*** DATA SUPPLIED ***

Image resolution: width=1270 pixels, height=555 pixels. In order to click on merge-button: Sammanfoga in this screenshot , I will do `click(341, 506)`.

***
*** DATA SUPPLIED ***

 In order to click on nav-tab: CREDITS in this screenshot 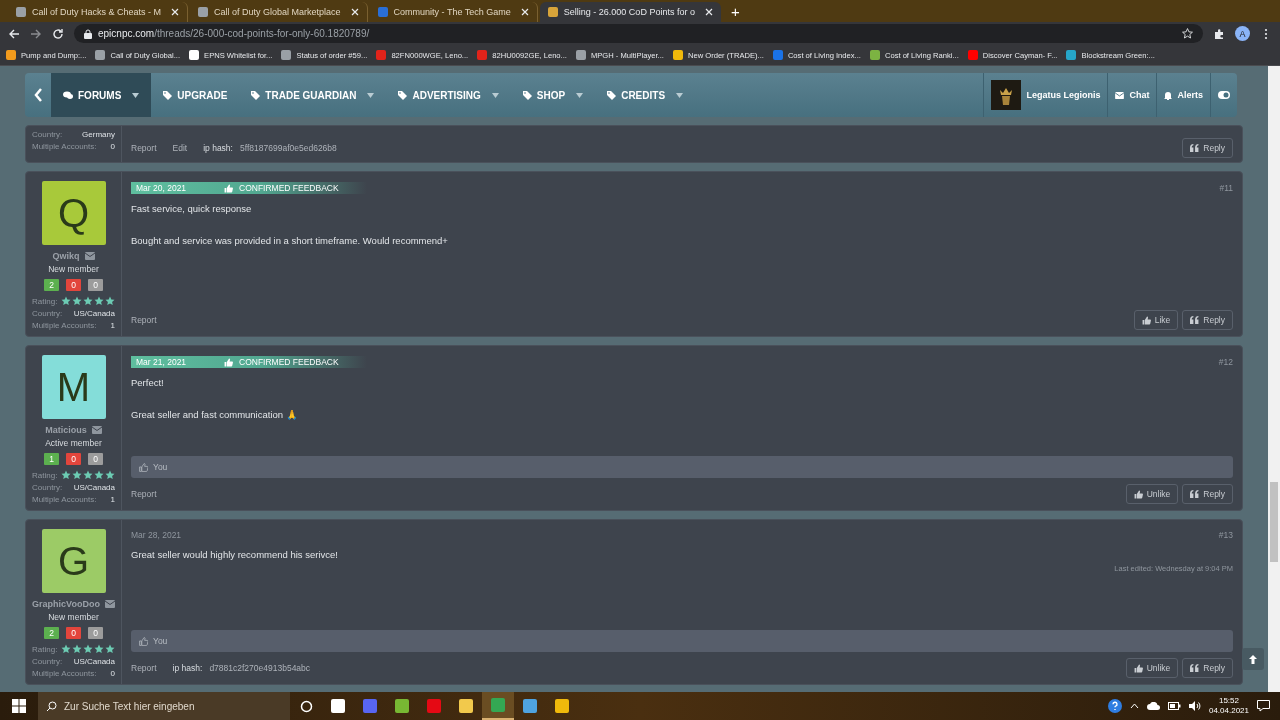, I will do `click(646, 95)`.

***
*** DATA SUPPLIED ***

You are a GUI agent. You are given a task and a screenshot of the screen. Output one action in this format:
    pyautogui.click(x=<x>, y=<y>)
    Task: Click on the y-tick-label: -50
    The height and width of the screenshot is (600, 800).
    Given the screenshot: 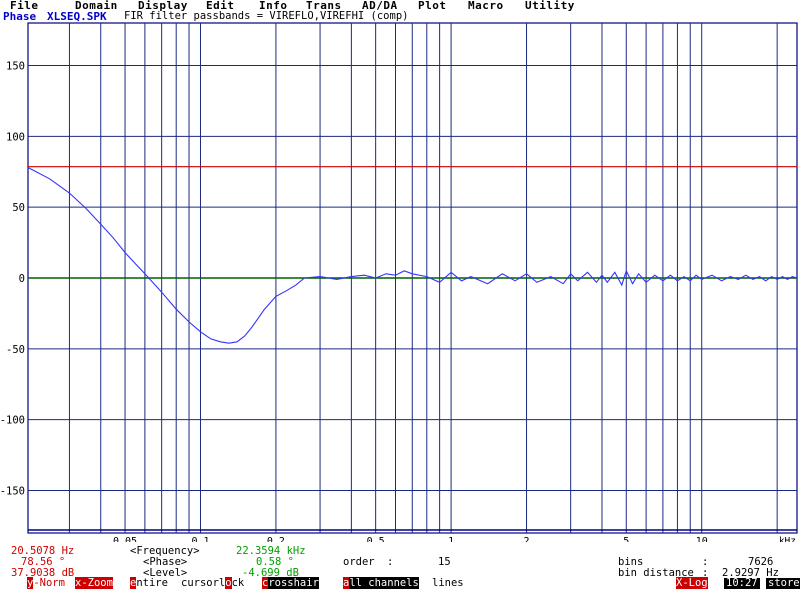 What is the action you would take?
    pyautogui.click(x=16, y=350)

***

* **TASK REQUIREMENTS**
Please pull out every line above that contains the string "height", treating uppercase and lowercase as different.

* **WRITTEN ANSWER**
Image resolution: width=1270 pixels, height=555 pixels. In order to click on merge-button: Sammanfoga in this screenshot , I will do `click(341, 506)`.
    The height and width of the screenshot is (600, 800).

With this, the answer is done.